Timon of Athens by William Shakespeare
My rating: 4 of 5 stars
Of all his plays, this is probably the most maligned, it being perhaps a collaboration with Middleton, but any way you look at it, it is a striking piece.
The simple plot gives way to wild passions and simple fortunes and some of the broadest brush strokes I've ever seen. It's also as stark as death.
From great fortune and flatterers surrounding him, Timon is the absolute Good Man who gives away all his fortune to hear the praise of assholes. When he loses it all and asks for help from all his so called friends, they spit in his eye. He goes mad, hating all mankind and goes to live as the basest beggar, wildly exhorting all comers to do evil upon everyone else, to break and spite and die.
Finding fortune under his feet, even as he's digging tubers to eat, serves him nothing at all. He hates, and gives away his wealth to old friends who happened upon him, to whores, thieves, and lickspittles, all to just get rid of them.

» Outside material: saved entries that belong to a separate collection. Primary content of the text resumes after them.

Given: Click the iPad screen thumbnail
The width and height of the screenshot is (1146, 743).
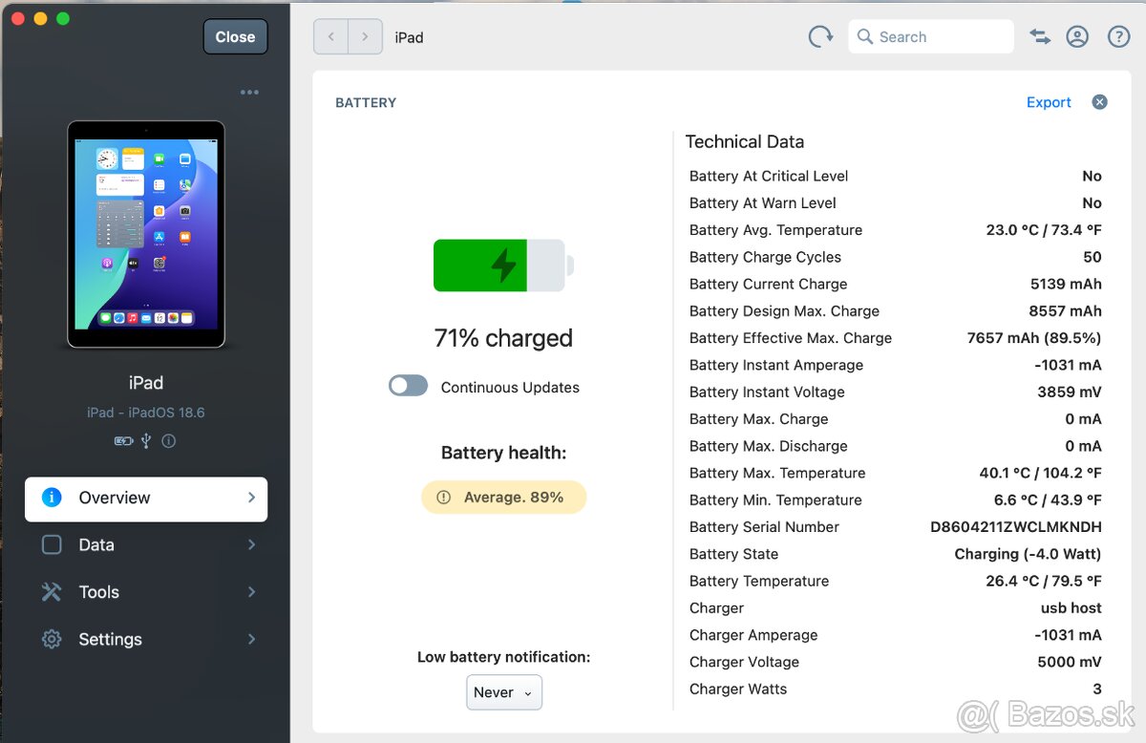Looking at the screenshot, I should [x=146, y=234].
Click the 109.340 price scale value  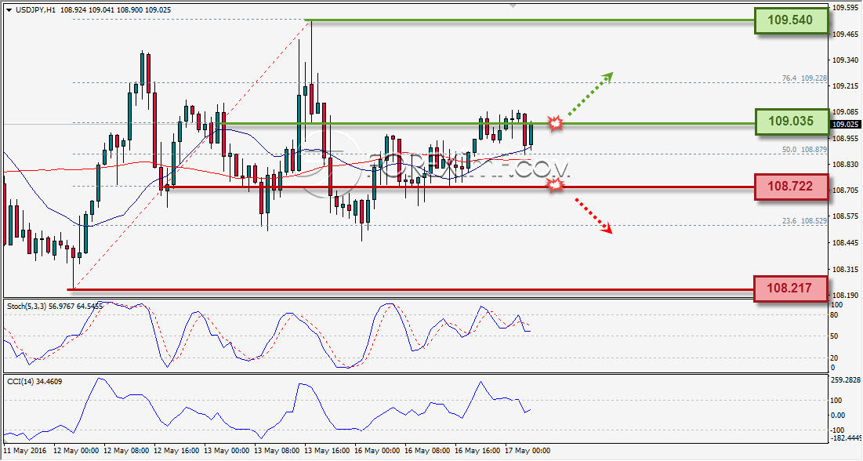(x=845, y=60)
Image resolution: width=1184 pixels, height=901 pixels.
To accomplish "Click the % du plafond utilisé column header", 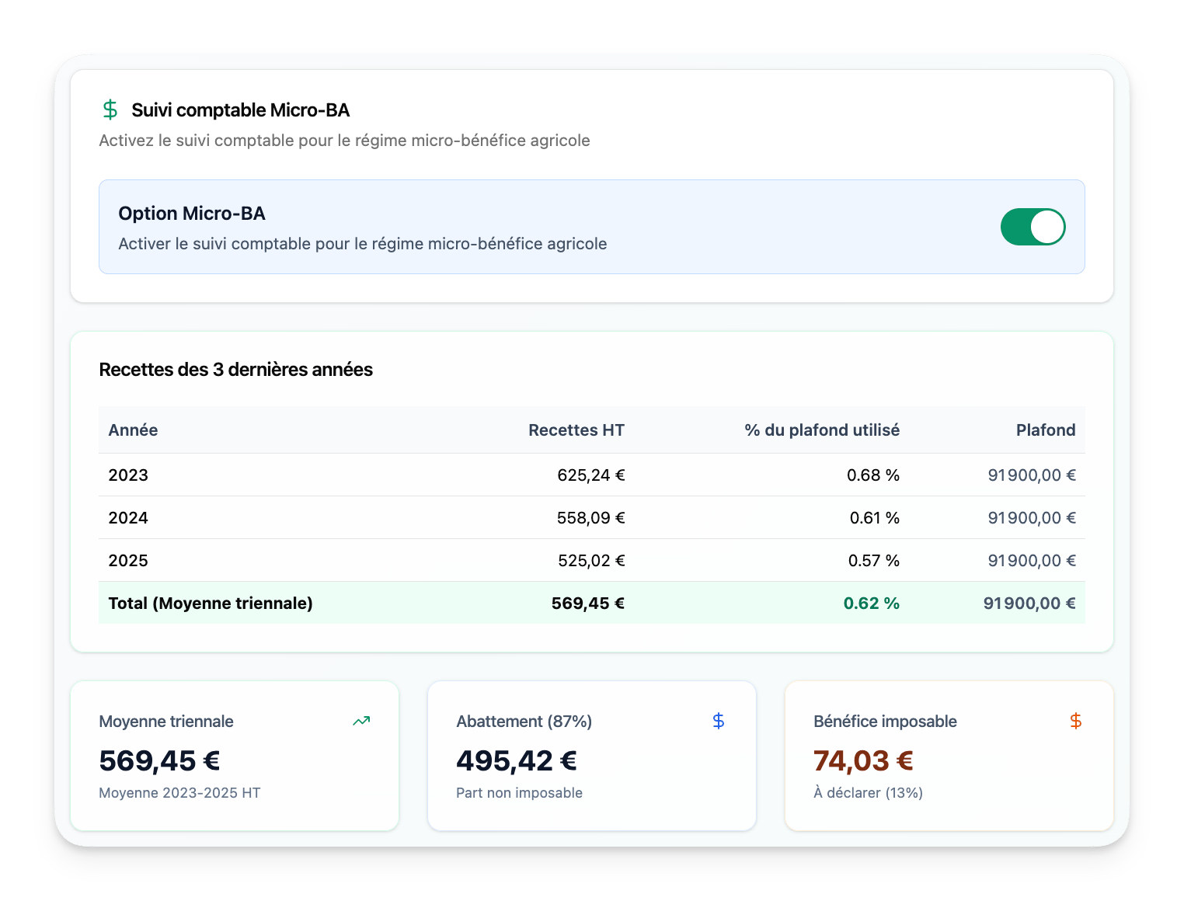I will (821, 430).
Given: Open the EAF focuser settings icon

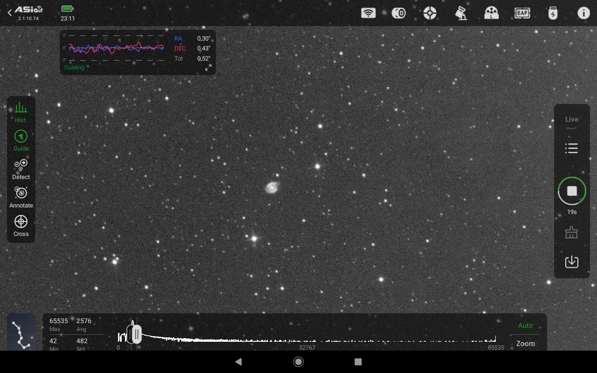Looking at the screenshot, I should (x=522, y=13).
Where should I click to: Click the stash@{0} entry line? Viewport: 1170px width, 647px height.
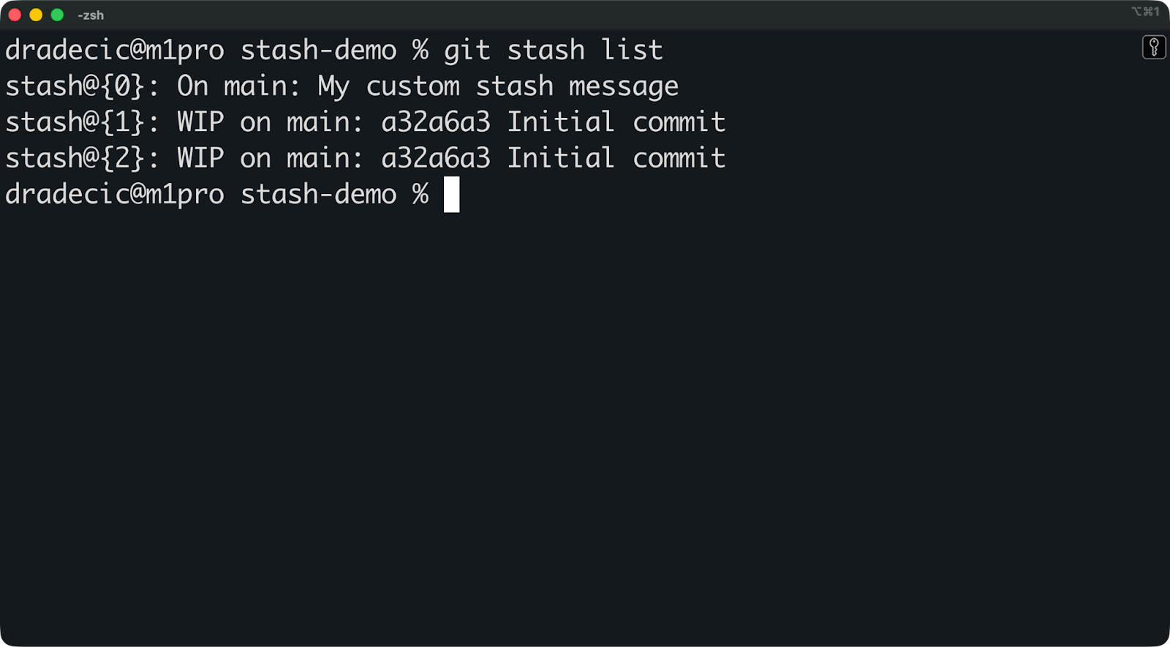point(341,86)
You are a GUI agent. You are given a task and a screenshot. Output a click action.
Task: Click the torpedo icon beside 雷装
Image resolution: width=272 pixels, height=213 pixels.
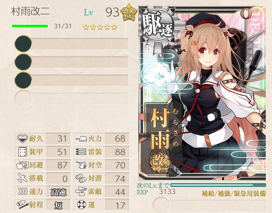(x=81, y=152)
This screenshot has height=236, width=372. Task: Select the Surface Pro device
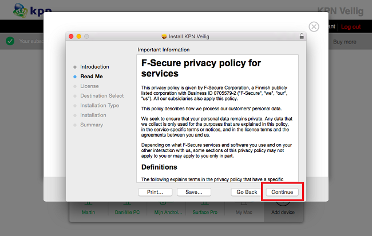coord(205,212)
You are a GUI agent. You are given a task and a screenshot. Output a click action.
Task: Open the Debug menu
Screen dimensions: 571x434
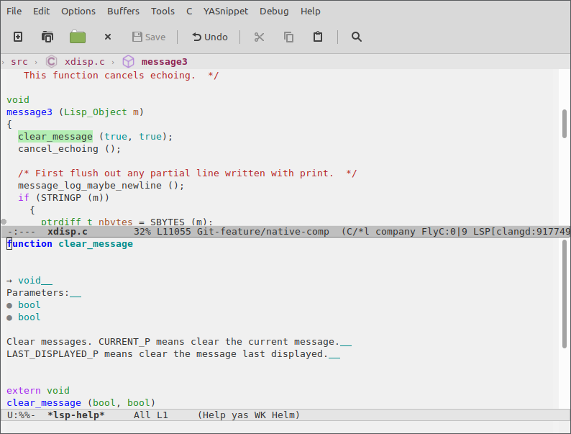(x=274, y=12)
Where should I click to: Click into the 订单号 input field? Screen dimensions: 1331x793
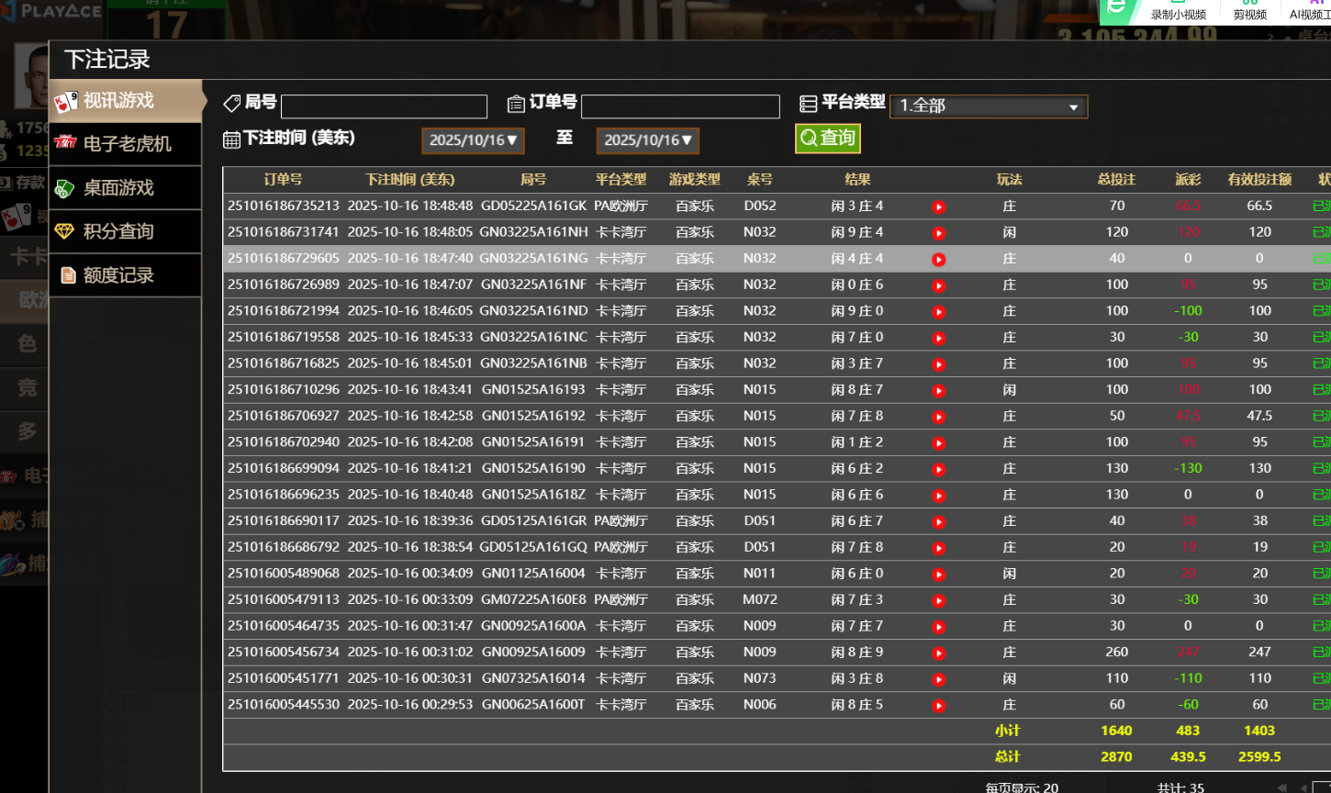click(x=680, y=106)
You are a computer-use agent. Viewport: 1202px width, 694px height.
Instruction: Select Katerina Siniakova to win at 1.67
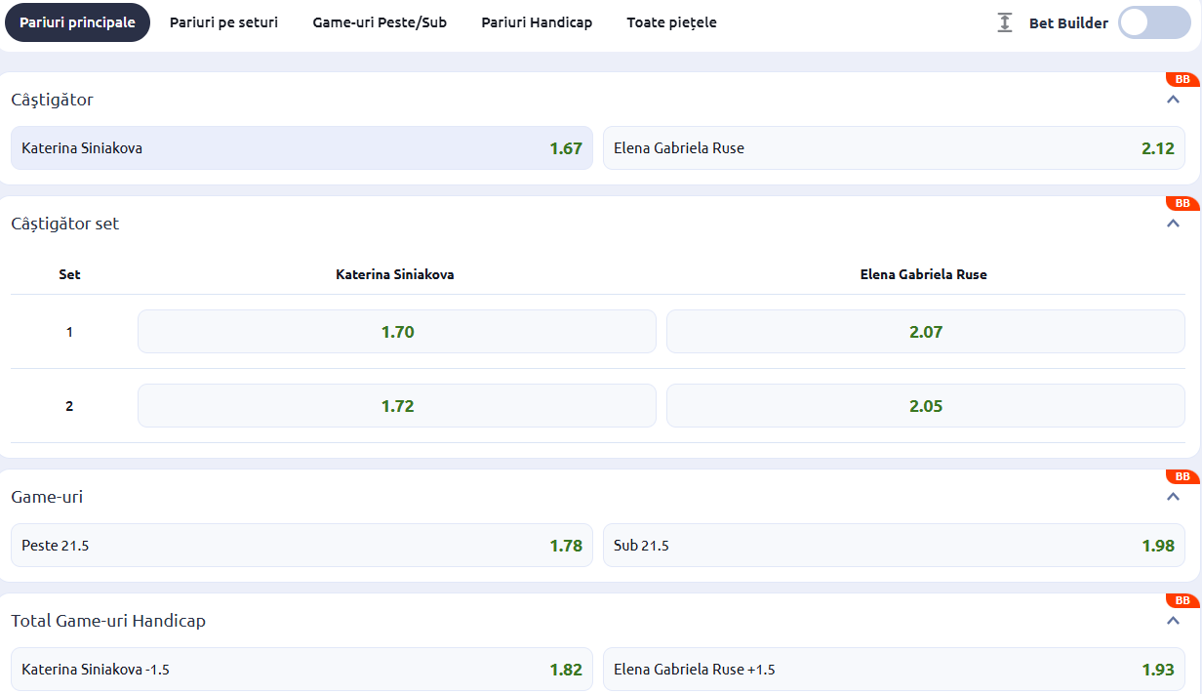pos(301,148)
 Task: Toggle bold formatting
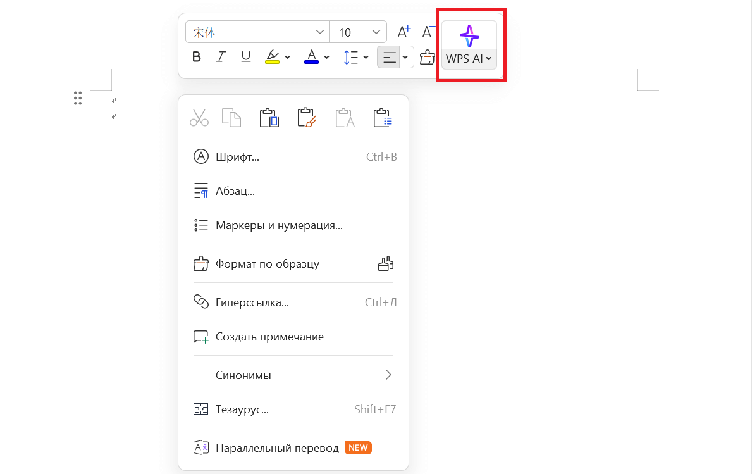tap(196, 56)
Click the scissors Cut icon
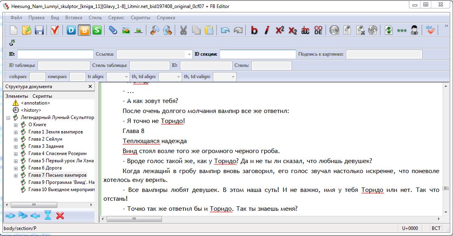453x236 pixels. (184, 30)
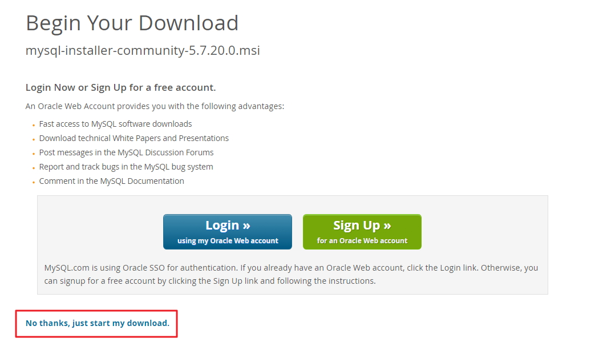Select "Download technical White Papers and Presentations" item
The width and height of the screenshot is (607, 362).
pyautogui.click(x=134, y=138)
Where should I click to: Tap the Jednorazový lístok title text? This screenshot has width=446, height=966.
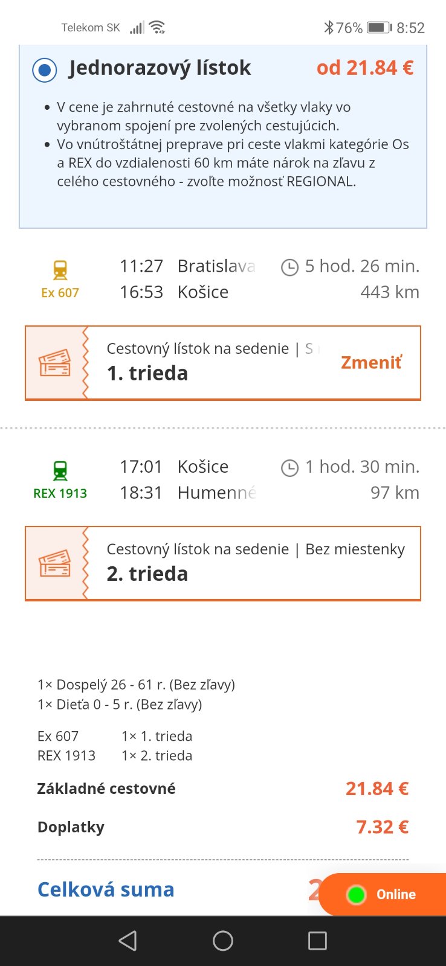(160, 68)
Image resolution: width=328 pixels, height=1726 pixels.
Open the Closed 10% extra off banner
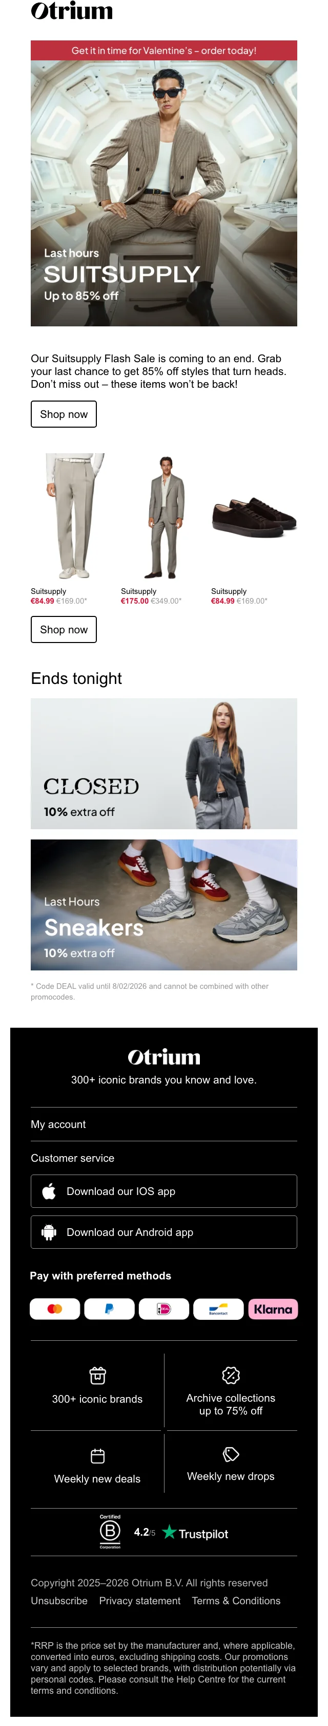[164, 763]
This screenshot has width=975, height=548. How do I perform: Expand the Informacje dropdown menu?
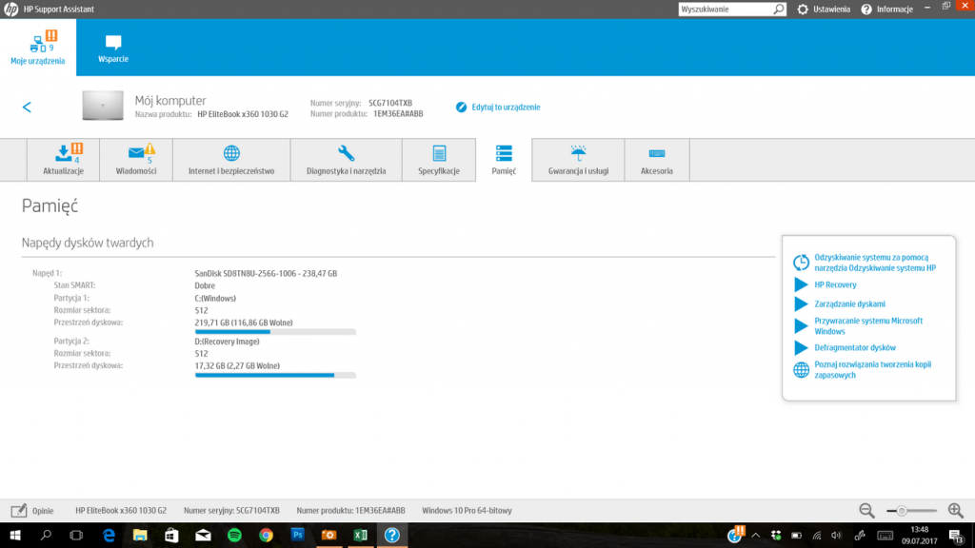tap(887, 9)
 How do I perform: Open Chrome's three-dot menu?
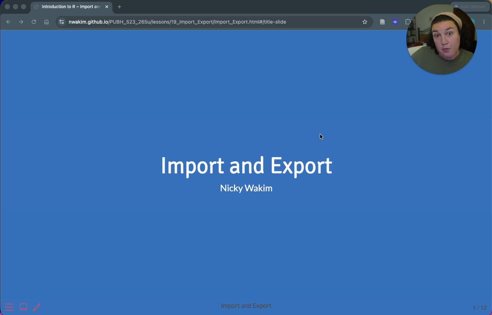pos(484,22)
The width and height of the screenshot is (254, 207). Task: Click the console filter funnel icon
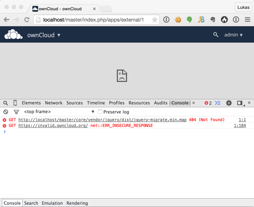point(16,112)
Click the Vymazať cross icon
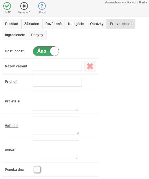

The bile from Timon's mouth is pretty awesome. The man has gone from pure goodness to pure rageful spite overnight, and one thing that most readers or viewers of this play might discover is that there is no third act. Its message is as plain and stark as day, even if some of the secondary characters make interesting counterpoints, such as in not wanting so as to not to welcome either happiness or grief, or the last note in the music, where compromise and peace has got to be a better note to go out on than Timon's.
For when he dies, he dies hating all humanity, and there is no quarter, no justice, and only abject nihilism.
Of course people aren't going to like this play. :)
If you're of a certain twisted temperament and like a twisted tale that defies expectations, such as an esoteric bad horror fan or a devotee of Samuel Beckett, then you might just discover that this little jewel might fit in your dark-hearted crown, or at least in a shit-stain'd seat of honor.